The wedding was an incense-heavy Orthodox affair that her parents silently endured. Soon after, Charlene came down to Trenton to tell them the news: she was pregnant. It was clear to all that the deed had been done well before the nuptials. A silence descended across the room.
“I didn’t mean for it. . I didn’t want it like this,” said Charlene quietly.
This, too, was digested.
Charlene waited for the wash of disapproval she knew was to come, the chronic sense of condemnation she had come to both begrudge and savor. But then Bertrand rose from the love seat.
“A grandson!” he said.
“We don’t know what it is—” Charlene began to say, but he did not seem to hear her. He hiked up his pants and did a little jig on the rug. It was the first time she had ever seen her father dance. He had always been definitively anti-dance, cultivating a proud stoicism in the face of all organized revelry. Now, to see him move like this — giddy, tout seul, all hips and wobble — felt so intimate that Charlene almost had to look away. And then Louise got up from the couch and they all came in close and held hands. An impromptu communion for the spirit of her unborn child. Bertrand put on a Smokey Robinson record. Charlene slow-danced with her mother while her father reprised his newfound boogie, adding arrhythmic snaps to his repertoire. They were to be grandparents. Such a promise erased all else.
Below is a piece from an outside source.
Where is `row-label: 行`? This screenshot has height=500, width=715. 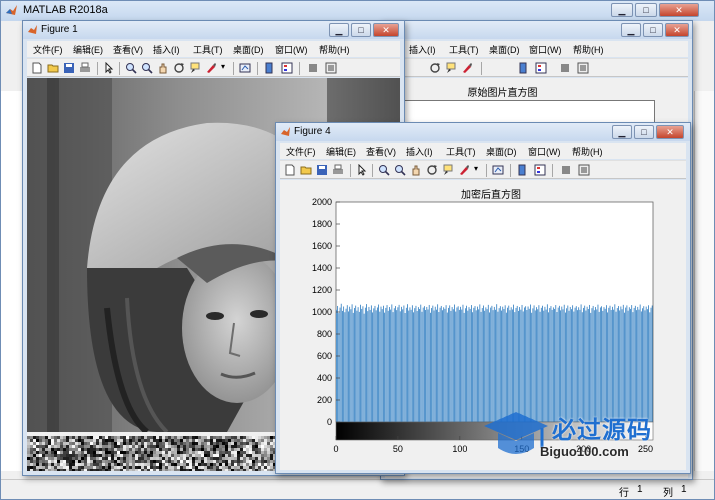 row-label: 行 is located at coordinates (624, 494).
Thus, when Radar emerged in the midst of a fleeting Jersey blackout, Louise and Bertrand were the first to arrive, white peonies in hand, to greet the baby boy they had already predicted was coming. Like everyone else, they were at first shocked by their grandson’s appearance and deeply concerned that something might be seriously wrong. After it had been determined that the child was otherwise healthy, Louise was embarrassed to admit to enjoying a guilty morsel of comfort at the possibility that Kermin might not actually be the father. But this would mean there was an anonymous dark progenitor wandering around somewhere in the belly of the city. Soon they cast all complications aside. This was America in 1975, after all, a land of multiculturalism and acceptance, and Baby Radar was one of their own. Maybe even more so than their own daughter. It was not hard for them to adore him as a counterpoint to Charlene’s recalcitrance, so much so that Louise would ache when she was away from her grandson for any length of time. As Radar was ushered around from one specialist to another, Louise became more and more horrified. She vaguely assumed all of this stemmed from some kind of Old World xenophobia on the part of her son-in-law.
What she didn’t know, because she never asked, was that her own daughter, not Kermin, was the sole engine behind the quest to find a name for Radar’s condition. Kermin had merely become a reluctant follower in their prolonged search for answers. Never once did he lament his son’s appearance or complain about the lot that life had given him. In the wake of World War II, after losing his newborn sister and mother, Kermin had fled with his father across a smoldering Europe to Bergen, Norway, where they snuck onto a thirty-foot boat bound for the New World. After six weeks at sea, Kermin had arrived in New Jersey with a bad case of pneumonia and a distinct perspective on that which was worth worrying about.